Spe s’attaque au VTTAE
Quatre ans après avoir dévoilé son premier vélo de ville à assistance électrique baptisé Turbo, Specialized nous a convié la semaine dernière en Autriche à la présentation officielle de son tout premier VTT à assistance électrique (VTTAE) : le Turbo Levo.
Attendu au tournant en arrivant tardivement sur le marché du VTTAE en plein boom, Specialized se devait de proposer quelque chose de suffisamment novateur pour justifier son retard, marquer les esprits et faire bouger les lignes. C’est le minimum que l’on attend d’une marque leader.
Pour se faire, la marque au S a déployé de grands moyens avec un centre de recherche en Suisse spécifique « e-bike » et c’est une escadrille de 19 personnes en tout (sur trois continents) qui s’est impliquée dans le projet Turbo Levo depuis 3 ans.
Après 2,5 journées ensoleillées passées sur les sentiers de Leogang et Saalbach, on vous dévoile aujourd’hui les détails de ce nouveau Turbo Levo ainsi que nos impressions à son guidon !
Rien n’a été laissé au hasard
Le Levo est un vélo de montagne typé All Mountain qui dispose de roues au format 6Fattie (27,5+) et d’un cadre alu M5 sur toutes ses déclinaisons tarifaires (pas de carbone donc, même sur le S-Works). Avec la volonté de l’équipe Specialized de proposer un VTTAE au look le plus « naturel » possible, c’est en toute logique que le Levo reprend la ligne globale du nouveau Stumpjumper.
Comme le Stumpy 6Fattie, le Turbo Levo propose 135 mm de débattement arrière couplé pour l’occasion à une fourche de 140 mm de débattement. Comme son grand frère sans assistance, le Levo dispose d’un amortisseur Fox RX « tuné » (rebond très lent, volumes spécifiques…) par le gourou « maison » de la suspension Mike Andrews (à qui l’on doit les BoXXer, Fox40, Brain, tige de selle Command…).

○ ○ ○

▸ Tâche demandée 1: Dans le texte sur le Turbo Levo, quels produits sont attribués à Mike Andrews ? Donne-les tous.
▸ Tâche demandée 2: Recopie, dans le texte sur le Turbo Levo, le passage qui va de « Pour se faire, la » jusqu’à « depuis 3 ans. ».
Sers-toi seulement du texte pour répondre.

○ ○ ○

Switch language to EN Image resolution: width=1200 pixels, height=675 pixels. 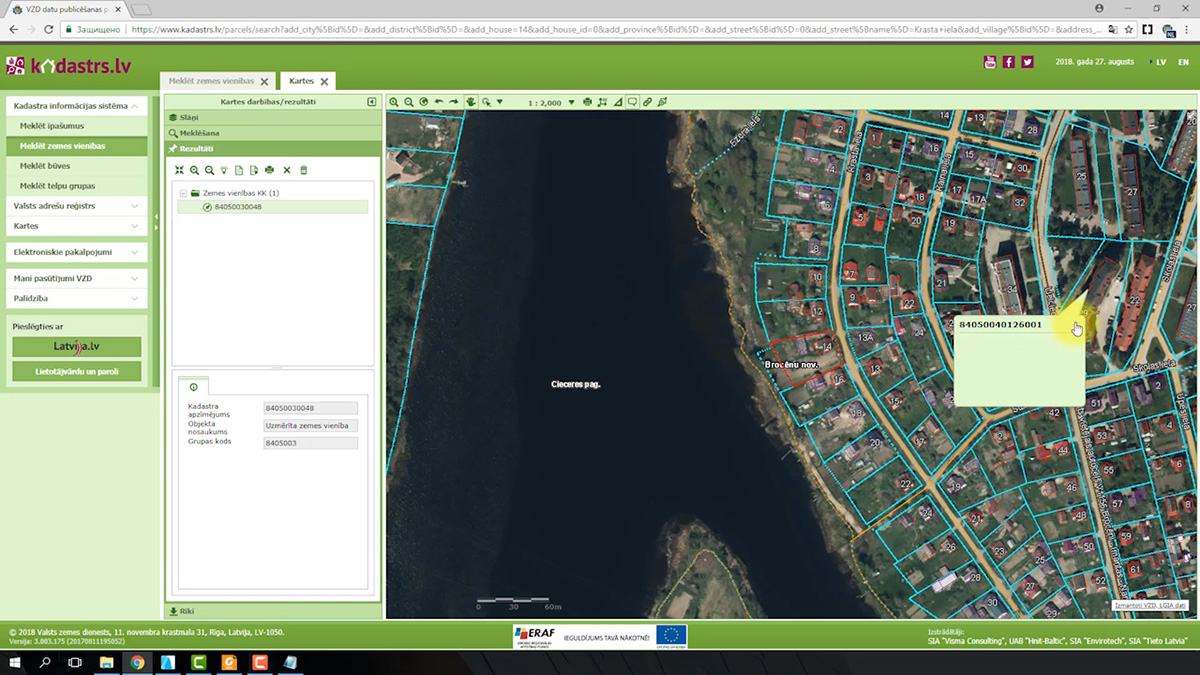[1183, 62]
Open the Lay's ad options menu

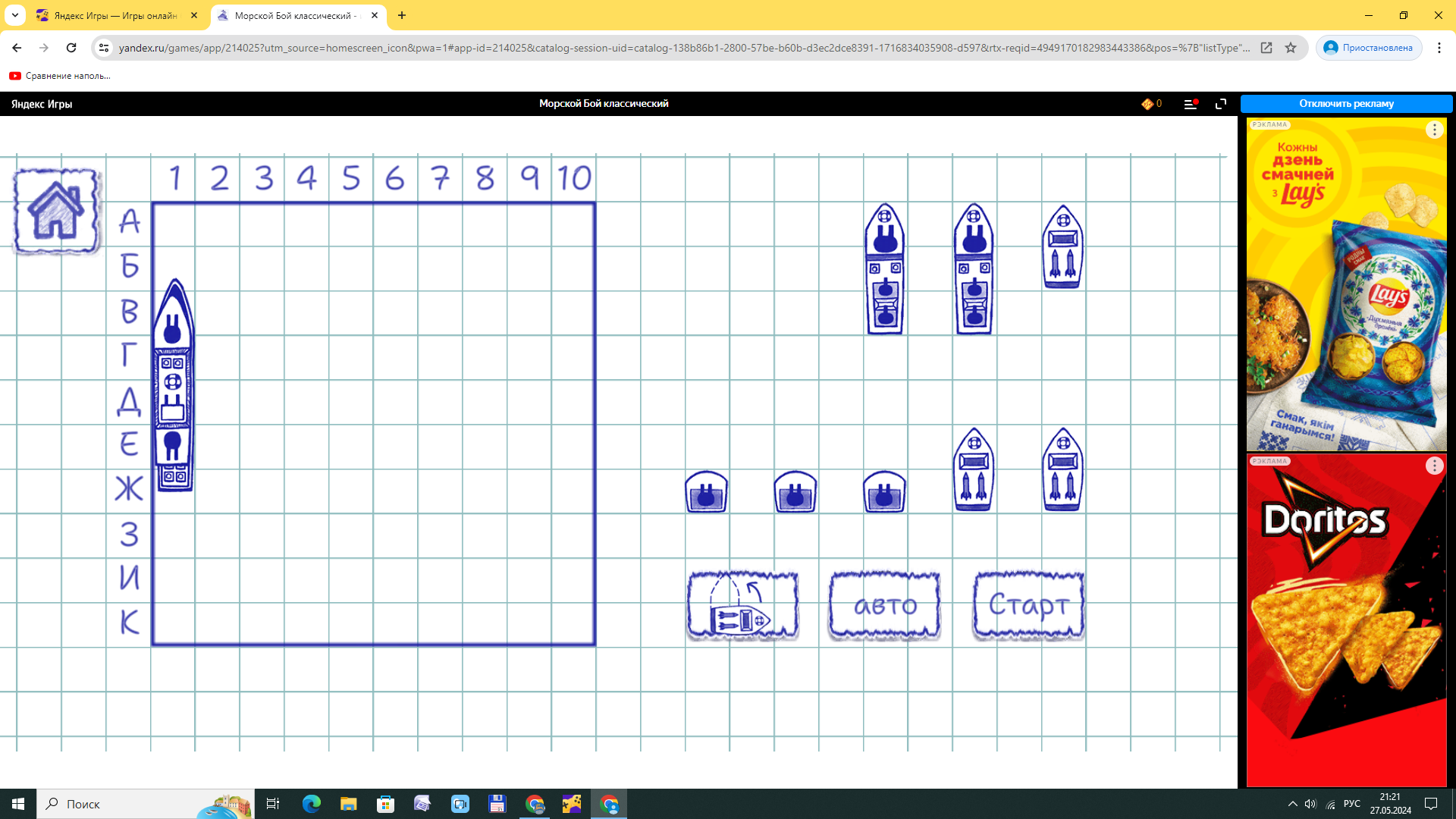coord(1434,130)
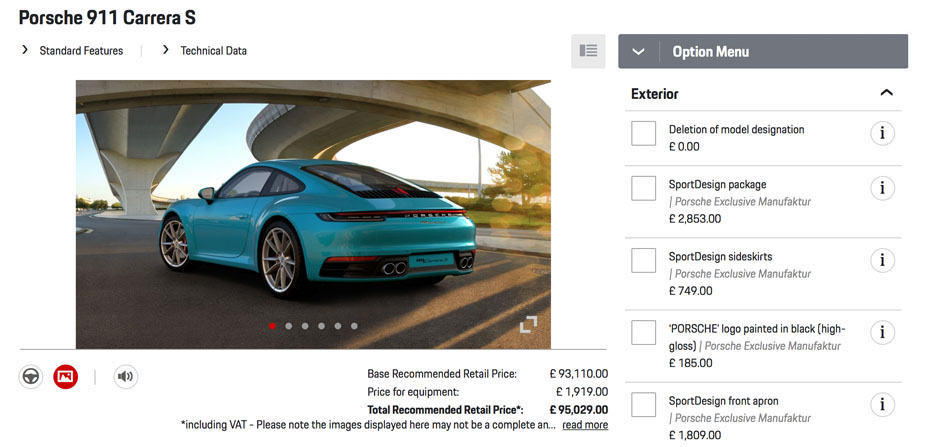Select SportDesign front apron checkbox
This screenshot has width=933, height=447.
click(643, 405)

○ ○ ○

▸ Réponse complète 1: BoXXer, Fox40, Brain, tige de selle Command

▸ Réponse complète 2:
Pour se faire, la marque au S a déployé de grands moyens avec un centre de recherche en Suisse spécifique « e-bike » et c’est une escadrille de 19 personnes en tout (sur trois continents) qui s’est impliquée dans le projet Turbo Levo depuis 3 ans.